[EXERCISE TEXT]
============

RENO, Nev. — The FBI is investigating an apparent attempt to firebomb a fast-food restaurant in Reno because of the possibility it could have been an act of domestic terrorism after the initials of an animal rights group were found scrawled on a drive-thru sign, local fire officials told The Associated Press on Tuesday.
The FBI has confirmed the investigation at a KFC in Reno where a window was broken and a suspected flammable liquid was found inside when employees reported for work Monday morning.
The initials spray-painted on the sign, ALF, are those used by the Animal Liberation Front — a group that long has accused KFC of animal cruelty. The group most recently claimed responsibility for a fire in February 2014 that badly damaged a KFC in Upper Hutt, New Zealand.
FBI spokeswoman Bridget Pappas in Las Vegas confirmed her agency is investigating, but she refused to say why.
"We don't have any additional details at this time," Pappas told AP. "And because it is an ongoing investigation, we won't be commenting."
Reno Fire Capt. Tray Palmer said firefighters initially responded to the scene Monday morning.

============

[SUPPLIED ENTRIES]
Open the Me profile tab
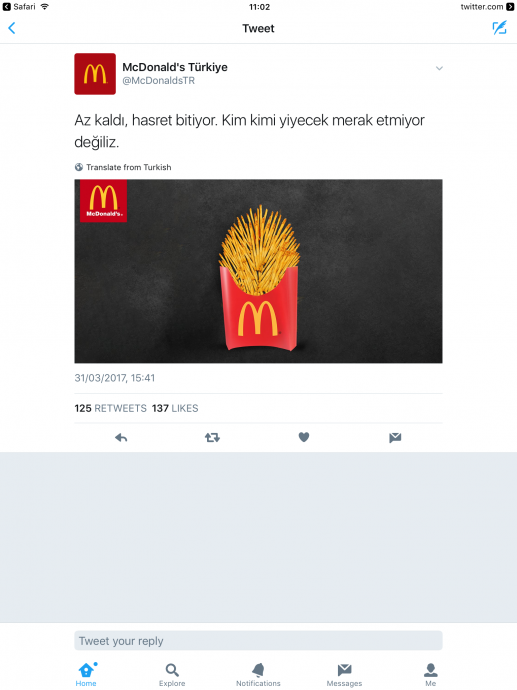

============

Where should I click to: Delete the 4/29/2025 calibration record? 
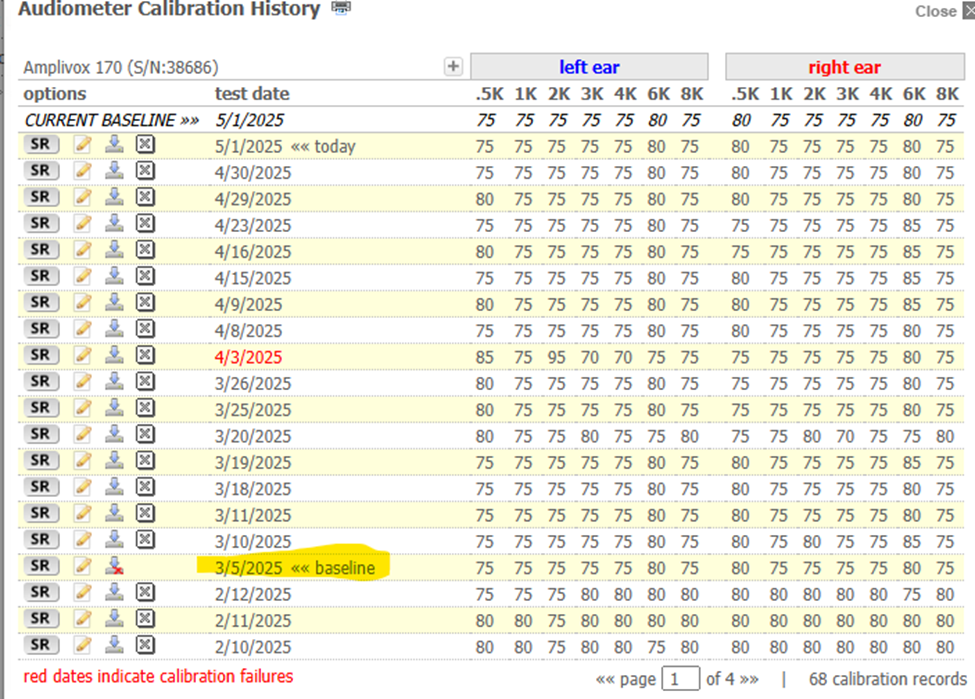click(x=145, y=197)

============

[EXPLORE THE MATERIAL]
1. List every city named in the news report about the Reno KFC investigation.
2. Continue the news report about the Reno KFC investigation from its final sentence.

[OUTPUTS FOR THE TASKS]
1. Reno, Las Vegas, Upper Hutt

2.
"Because of the 'ALF' that was written on the outside there, we secured the scene and waited for the FBI, and the FBI took over that investigation because of the potential for domestic terrorism," Palmer told the AP on Tuesday. It appeared that a glass bottle had been thrown through the window containing what appears to be a flammable liquid, he said.
"It looks like it is, but until it is tested, we can't be certain," he said, adding that the FBI is supervising the testing and that he had no further comment.
The U.S. Bureau of Alcohol, Tobacco, Firearms and Explosives was not involved in the investigation as of late Tuesday, the spokeswoman for the bureau's San Francisco field division said.
"ATF has offered the FBI our support in any kind of laboratory analysis," special agent Helen Dunkel said. "They are the lead, and we really don't have a part in this as of yet."
No one was hurt, and the Reno restaurant suffered only minor damage. The writing on the sign had been removed by Tuesday, but the drive-thru remained closed.
Nicoal Sheen, a national press officer for the North American Animal Liberation Press Office in Los Angeles, said Tuesday that the group is not aware of anyone claiming responsibility for the incident in Reno. "We have not received any anonymous communique on this," she told the AP.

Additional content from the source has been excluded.